BCAAは脳の疲労に効くと言われています。これは、血中BCAAが増えることによりセロトニンが脳内で増えすぎるのを阻害するので、頭がスッキリする感覚になるのです。逆に言うと、寝る前にBCAAを飲んでしまうと寝付きが悪くなる可能性があります。
筋肉の成長にはインスリンが関わっています。インスリンが分泌されると、BCAAが筋肉に優先的に入ってきます。一方、脳内ではアミノ酸トランスポーターがトリプトファンの方に多く使われるので、セロトニンが増えます。インスリンが分泌されるには糖が必要ですから、適度に良質な糖を摂取することは、筋肉増強やセロトニンを増やす意味でも大切です。
メラトニンサプリメント
入眠困難がひどい時にはメラトニンを使うのも手です。メラトニンは経口投与でも脳内に取り込まれることがわかっています。心部体温を下げ、副交感神経をオンにし、熟睡を促すのがメラトニンの作用です。メラトニンサプリメントは比較的安価で売られています。時差ボケ予防に使われることが多いですが、翌日に大事な仕事を抱えていて高揚感で眠れない時などにも使えます。
加齢に伴いメラトニンの分泌量は低下します。特に、女性は更年期以降にメラトニンの低下が見られます。高齢者の睡眠時間が短時間化する理由の一つでもあるでしょう。メラトニンには抗酸化作用もあり、ビタミンEの2倍、グルタチオンの5倍と言われています。抗癌作用もあり、特に乳がんに関してはポジティブな報告が多くあります。
引用:. BMC Med. 2018 Feb 5;16(1):18. doi: 10.1186/s12916-017-1000-8.
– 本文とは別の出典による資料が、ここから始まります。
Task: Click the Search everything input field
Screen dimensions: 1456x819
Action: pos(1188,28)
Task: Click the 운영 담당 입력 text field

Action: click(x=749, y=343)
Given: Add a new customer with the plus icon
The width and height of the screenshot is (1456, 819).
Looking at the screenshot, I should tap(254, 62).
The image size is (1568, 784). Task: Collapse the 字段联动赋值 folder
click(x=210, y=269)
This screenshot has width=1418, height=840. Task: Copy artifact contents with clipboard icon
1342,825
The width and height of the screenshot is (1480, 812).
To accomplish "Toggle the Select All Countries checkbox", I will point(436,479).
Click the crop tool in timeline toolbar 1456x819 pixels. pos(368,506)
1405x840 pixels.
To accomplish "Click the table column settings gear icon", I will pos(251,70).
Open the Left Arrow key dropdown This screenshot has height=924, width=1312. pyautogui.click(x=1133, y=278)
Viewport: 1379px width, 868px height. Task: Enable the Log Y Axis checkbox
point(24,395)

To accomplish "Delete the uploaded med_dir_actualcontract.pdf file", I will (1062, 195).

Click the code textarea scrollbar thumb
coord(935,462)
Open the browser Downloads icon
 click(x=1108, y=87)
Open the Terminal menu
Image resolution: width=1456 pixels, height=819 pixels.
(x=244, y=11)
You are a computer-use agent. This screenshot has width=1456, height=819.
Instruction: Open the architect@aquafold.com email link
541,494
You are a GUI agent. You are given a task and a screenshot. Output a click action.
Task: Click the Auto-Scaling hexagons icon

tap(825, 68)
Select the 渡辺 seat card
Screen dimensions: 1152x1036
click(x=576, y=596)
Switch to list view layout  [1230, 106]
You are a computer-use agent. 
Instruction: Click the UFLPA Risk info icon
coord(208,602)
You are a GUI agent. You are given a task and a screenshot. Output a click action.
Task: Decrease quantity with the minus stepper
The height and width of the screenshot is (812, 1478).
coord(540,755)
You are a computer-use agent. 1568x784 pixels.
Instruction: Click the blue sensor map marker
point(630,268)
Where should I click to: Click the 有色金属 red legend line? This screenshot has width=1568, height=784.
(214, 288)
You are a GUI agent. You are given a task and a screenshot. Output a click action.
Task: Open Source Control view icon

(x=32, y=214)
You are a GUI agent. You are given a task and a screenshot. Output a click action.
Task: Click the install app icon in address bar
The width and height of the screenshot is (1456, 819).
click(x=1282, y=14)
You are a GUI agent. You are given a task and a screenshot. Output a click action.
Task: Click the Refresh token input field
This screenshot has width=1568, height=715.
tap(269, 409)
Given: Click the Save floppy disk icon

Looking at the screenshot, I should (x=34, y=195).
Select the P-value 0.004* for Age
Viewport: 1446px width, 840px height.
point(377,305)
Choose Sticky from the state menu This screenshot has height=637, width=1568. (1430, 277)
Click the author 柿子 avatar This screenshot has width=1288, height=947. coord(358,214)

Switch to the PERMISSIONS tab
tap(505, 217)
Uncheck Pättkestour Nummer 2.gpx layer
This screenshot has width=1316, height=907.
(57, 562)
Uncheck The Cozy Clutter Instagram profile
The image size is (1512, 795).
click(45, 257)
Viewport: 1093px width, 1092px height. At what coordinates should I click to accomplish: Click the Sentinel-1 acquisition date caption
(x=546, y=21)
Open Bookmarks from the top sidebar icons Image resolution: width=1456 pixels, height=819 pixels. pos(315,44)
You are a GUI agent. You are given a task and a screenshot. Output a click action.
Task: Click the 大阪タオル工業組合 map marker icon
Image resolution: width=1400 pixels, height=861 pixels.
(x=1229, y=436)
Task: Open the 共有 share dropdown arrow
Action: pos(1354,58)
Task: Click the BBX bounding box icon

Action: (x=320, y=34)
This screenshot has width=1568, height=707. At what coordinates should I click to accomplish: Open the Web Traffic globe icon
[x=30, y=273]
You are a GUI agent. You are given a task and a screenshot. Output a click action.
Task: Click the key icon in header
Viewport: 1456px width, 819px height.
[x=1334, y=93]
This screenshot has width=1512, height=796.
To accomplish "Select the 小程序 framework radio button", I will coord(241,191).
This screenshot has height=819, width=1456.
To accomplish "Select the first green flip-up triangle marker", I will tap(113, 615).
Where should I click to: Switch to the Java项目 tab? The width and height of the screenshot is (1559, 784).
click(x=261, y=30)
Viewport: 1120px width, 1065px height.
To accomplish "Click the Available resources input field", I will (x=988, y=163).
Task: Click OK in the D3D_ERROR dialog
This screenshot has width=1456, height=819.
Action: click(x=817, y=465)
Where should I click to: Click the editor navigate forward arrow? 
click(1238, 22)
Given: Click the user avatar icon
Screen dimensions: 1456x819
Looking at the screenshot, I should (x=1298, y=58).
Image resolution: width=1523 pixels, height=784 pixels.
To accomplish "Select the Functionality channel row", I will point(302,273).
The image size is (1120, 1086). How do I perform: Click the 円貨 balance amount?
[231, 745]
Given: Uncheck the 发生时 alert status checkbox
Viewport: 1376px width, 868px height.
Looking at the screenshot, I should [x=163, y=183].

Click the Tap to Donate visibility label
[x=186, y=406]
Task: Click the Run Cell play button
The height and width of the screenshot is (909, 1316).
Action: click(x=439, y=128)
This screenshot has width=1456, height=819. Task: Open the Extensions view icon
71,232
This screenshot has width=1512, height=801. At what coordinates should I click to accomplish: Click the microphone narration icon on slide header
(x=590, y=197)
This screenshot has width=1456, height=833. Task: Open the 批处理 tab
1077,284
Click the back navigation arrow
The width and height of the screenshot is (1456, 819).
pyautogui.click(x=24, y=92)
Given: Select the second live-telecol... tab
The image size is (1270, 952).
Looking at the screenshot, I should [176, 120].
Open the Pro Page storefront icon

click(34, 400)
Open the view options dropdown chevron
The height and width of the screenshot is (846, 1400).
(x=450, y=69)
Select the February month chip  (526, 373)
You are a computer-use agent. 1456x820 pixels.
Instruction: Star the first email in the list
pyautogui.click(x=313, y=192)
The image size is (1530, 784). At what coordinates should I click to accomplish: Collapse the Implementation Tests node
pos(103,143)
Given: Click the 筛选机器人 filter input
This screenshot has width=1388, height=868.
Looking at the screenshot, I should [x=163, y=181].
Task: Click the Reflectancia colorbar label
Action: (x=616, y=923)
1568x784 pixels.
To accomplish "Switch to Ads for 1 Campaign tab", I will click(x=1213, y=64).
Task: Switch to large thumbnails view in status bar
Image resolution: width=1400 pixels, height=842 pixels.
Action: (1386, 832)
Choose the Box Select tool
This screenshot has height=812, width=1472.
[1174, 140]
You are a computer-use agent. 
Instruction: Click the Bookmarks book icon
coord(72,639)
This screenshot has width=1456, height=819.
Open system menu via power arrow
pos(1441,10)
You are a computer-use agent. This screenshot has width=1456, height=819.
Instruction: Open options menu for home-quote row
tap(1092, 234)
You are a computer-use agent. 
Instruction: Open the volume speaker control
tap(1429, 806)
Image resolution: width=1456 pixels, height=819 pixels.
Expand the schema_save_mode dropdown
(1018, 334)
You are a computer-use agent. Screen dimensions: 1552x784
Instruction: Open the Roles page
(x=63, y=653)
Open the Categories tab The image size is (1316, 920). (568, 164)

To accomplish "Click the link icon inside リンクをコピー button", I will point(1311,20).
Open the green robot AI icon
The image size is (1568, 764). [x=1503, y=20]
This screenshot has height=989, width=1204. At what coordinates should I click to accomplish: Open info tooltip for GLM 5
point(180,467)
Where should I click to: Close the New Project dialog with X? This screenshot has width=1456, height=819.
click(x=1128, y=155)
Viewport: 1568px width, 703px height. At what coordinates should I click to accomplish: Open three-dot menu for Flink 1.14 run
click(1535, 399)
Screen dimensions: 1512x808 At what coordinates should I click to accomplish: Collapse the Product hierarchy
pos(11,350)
Melatonin and health: An umbrella review of health outcomes and biological mechanisms of action
https://pubmed.ncbi.nlm.nih.gov/29397794/
下のサプリメントには、メラトニンの他に、GABAやタウリン、グリシン、カモミール、レモンバームなど、リラックス効果のあるものが配合されています。一見良さそうに見えるのですが、カモミールはキク科なので、アレルギーを持っている人は飲むと不調の原因になります。サプリメントを選ぶ時は、配合されているものについて必ず確認が必要です。
タイムリリース型(徐放性)のメラトニンもあります。有効成分の放出を遅くする加工がされており、血中の有効成分濃度を一定に長時間保つ作用や副作用が和らぐ効果があります。
メラトニンの副作用
多量に飲まない限りネガティブな評価は少なく、1日75gでも問題ないとされています。過剰に飲むと一時的なめまいや、軽い頭痛がありますが、クリティカルなものはほとんどありません。耐性の懸念もないと言われています。
☑️ 1日75gでも問題ない
☑️ 一時的なめまい、軽い頭痛
BMC Med. 2018 Feb 5;16(1):18. doi: 10.1186/s12916-017-1000-8.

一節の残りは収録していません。